Tractor in field of crops

To help crops battle pests, disease, and environmental stress, farmers often turn to broad chemical sprays simply because plants have few natural defenses.

Angela Chen, assistant professor in the Department of Chemical Engineering and Materials Science at Michigan State University, studies how microbes and plants naturally communicate. She then turns those insights into new ways for crops to protect themselves. 

Chen and her team uncover the chemical and RNA messages that microbes exchange above and below ground, design nanomaterials that imitate those messages, and build microbes that deliver protective cues directly to plants or pathogens. By strengthening crops from within, her group aims to reduce the heavy reliance on pesticides and fertilizers.
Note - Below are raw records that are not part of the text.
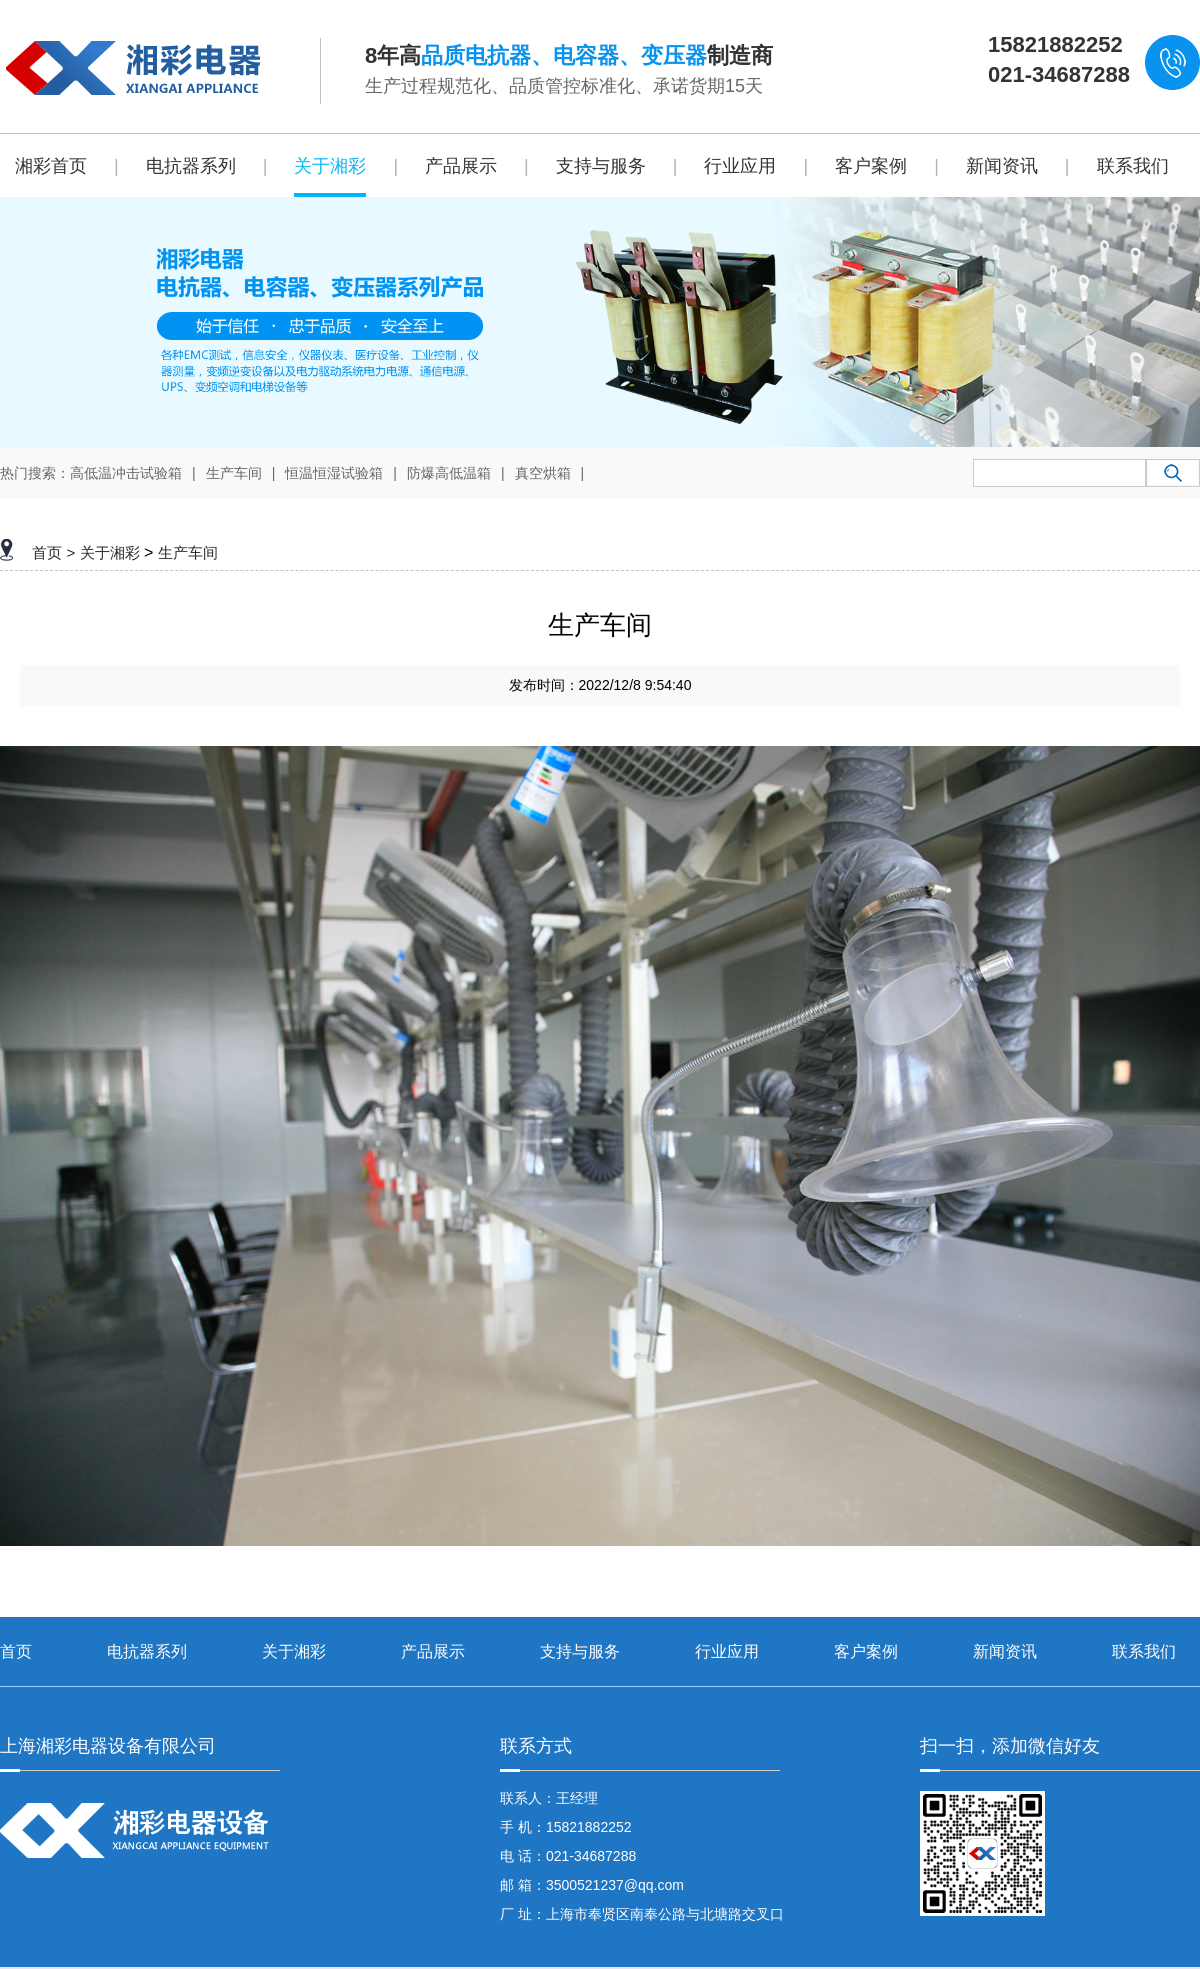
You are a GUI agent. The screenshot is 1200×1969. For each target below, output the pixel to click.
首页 (47, 552)
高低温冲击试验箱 (126, 473)
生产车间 (234, 473)
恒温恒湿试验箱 (334, 473)
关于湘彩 (110, 552)
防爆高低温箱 (449, 473)
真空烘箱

Professional Headshot of Angela Chen
Angela Chen

The approach replaces broad chemical treatments with targeted biological guidance. Instead of spraying a field, microbes can be ‘coached’ to warn plants about approaching disease or help them withstand heat, drought, or nutrient shortages. 

The nanomaterials, made from sustainable plant waste, can amplify these signals or stabilize them long enough for crops to respond. Together, these systems boost plant resilience while keeping beneficial organisms, pollinators, and waterways safer.

If scaled, this work could help farmers maintain yields with fewer inputs, reduce runoff, and build healthier soils over time. By tapping into nature’s own communication networks, Chen is creating a path toward cleaner, more sustainable agriculture that supports food security without sacrificing environmental health.